ゼンシに乱暴された後、シリは己の美しさを憎んだ。


醜くかったらゼンシはシリのことを思わなかっただろう。

美しい姿形があるから兄は魅きつけられた。


今は違う。


その美しさがあることが有難い。

こうして、グユウが嬉しそうな顔をしてくれるから。


心乱れず平凡な幸せを手に入れることが夢だった。


(この幸せ、手放したくない。

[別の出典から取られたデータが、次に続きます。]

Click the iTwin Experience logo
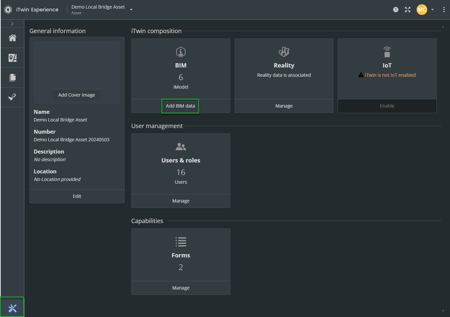Screen dimensions: 450x317 (x=8, y=10)
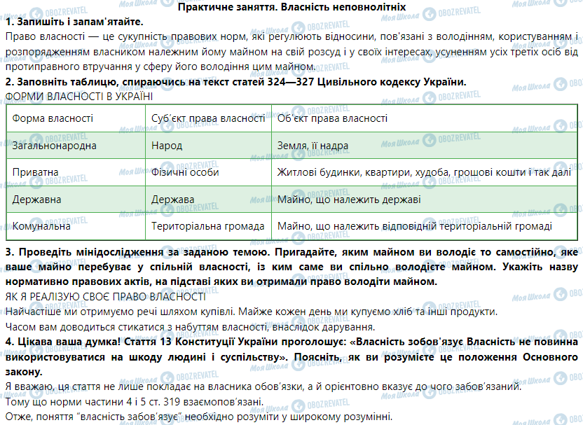The image size is (583, 425).
Task: Click the 'Земля, її надра' cell
Action: pos(313,146)
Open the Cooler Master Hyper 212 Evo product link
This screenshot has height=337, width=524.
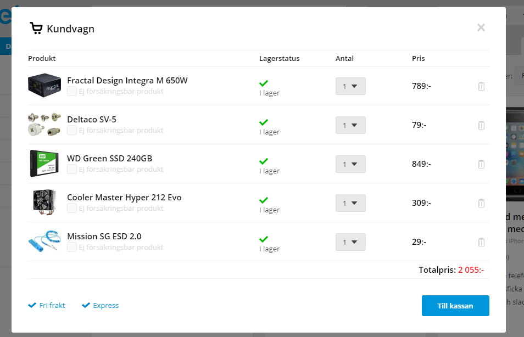click(x=124, y=198)
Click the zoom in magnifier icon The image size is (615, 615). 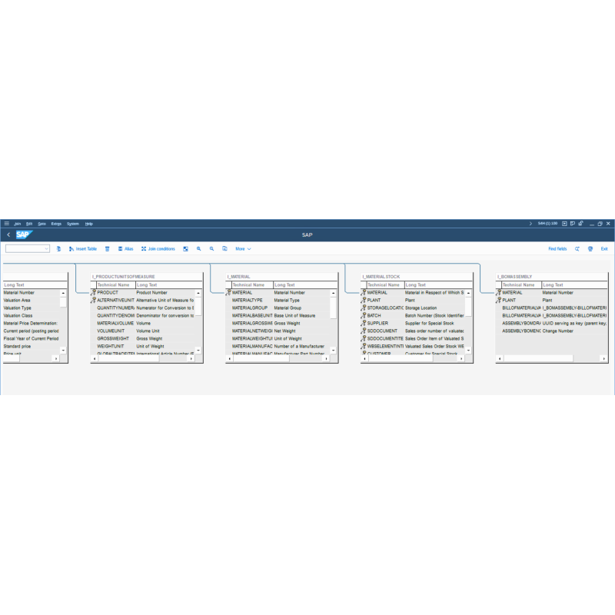point(198,248)
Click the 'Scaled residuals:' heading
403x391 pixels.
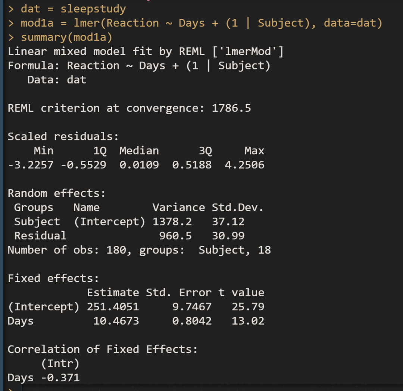tap(63, 136)
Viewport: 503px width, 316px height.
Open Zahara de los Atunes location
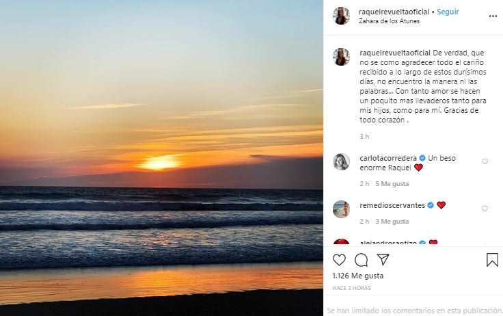click(389, 21)
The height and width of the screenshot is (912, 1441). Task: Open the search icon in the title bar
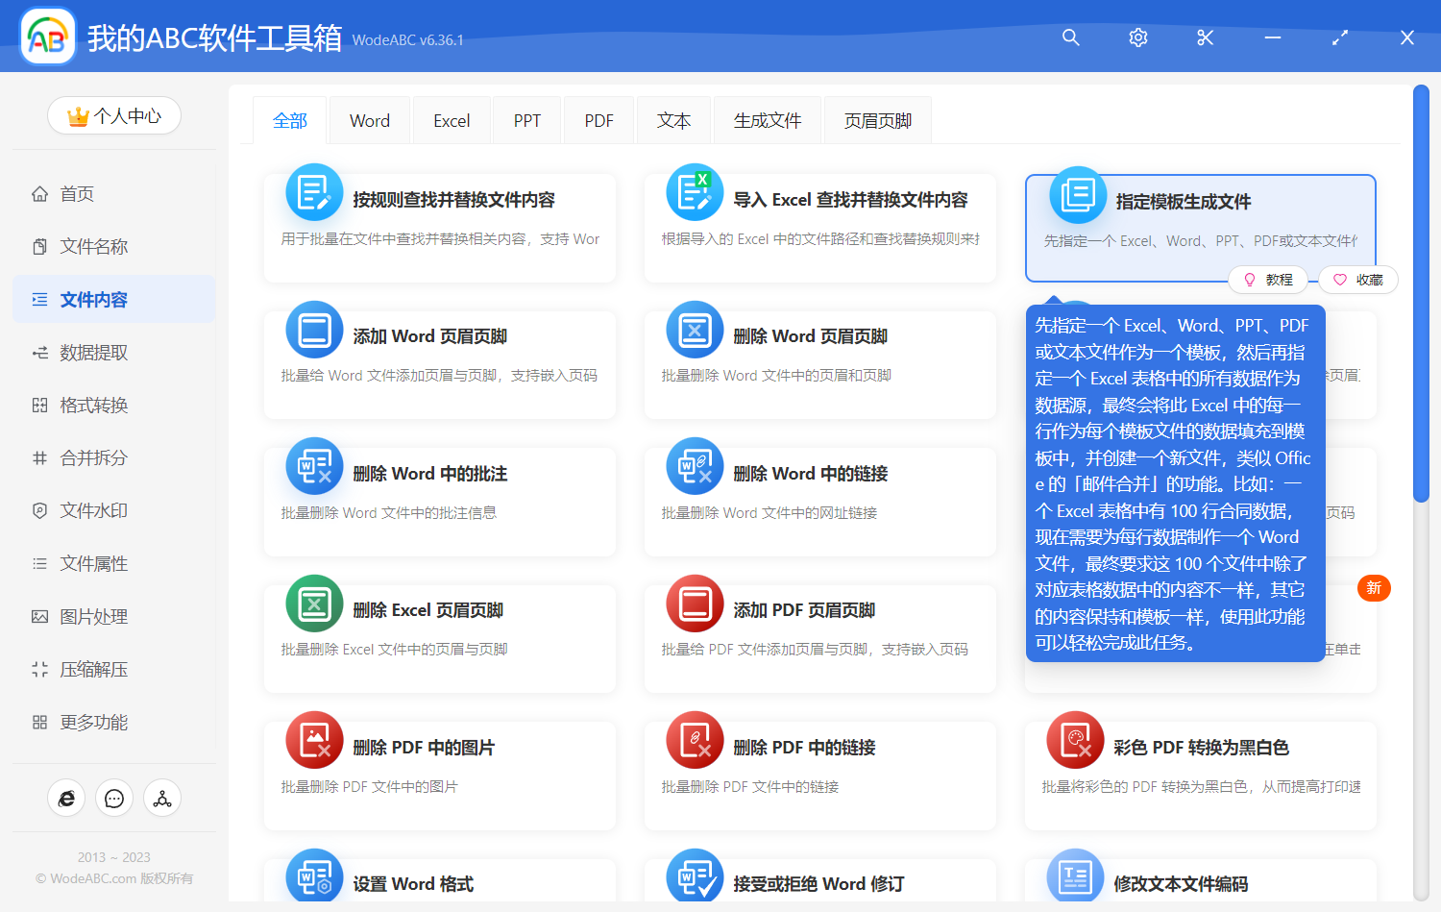pos(1070,37)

絶対に秘密にする)

シリは覚悟を決めた。


窓を見張っていた家臣カツイが「ゼンシ様が来られます」と報告してきた。


食堂の空気がガラッと変わった。


「門の前に行く」

グユウは朝食もそこそこに玄関へ足を運ぶ。


「皆、迎えの準備をするように」

ジムが指示をした。


シリも行かなくてはいけない。

ノロノロと門にむかって歩く。


馬車が停まりゼンシが到着した。


懐かしい白と赤の旗が見える。モザ家の旗だ。


馬車から降りたゼンシは、

熟れた小麦のような金色の髪、青い瞳、背が高く痩せている。


その瞳は鋭く、攻撃的な光を湛えているが、

そこに立っているだけで独特のオーラが放たれていた。


ゼンシの外見に後ろに控えていた侍女達が少しざわめく。


奇抜なアイデアと強い闘争意欲、

有無を言わせず家臣を従わせる強引さと

家臣を従わせるカリスマ性を持つ兄。


門の前までグユウが迎えに行き深々と頭を下げる。

「兄上様 お待ちしておりました」


シリはグユウの両親の後ろに隠れるように立っていた。

隠れるように・・・と言ってもシリの身長の高さでは無理なこと。


それでも・・・今はゼンシに会いたくない。


グユウとの挨拶の後にゼンシが質問をした。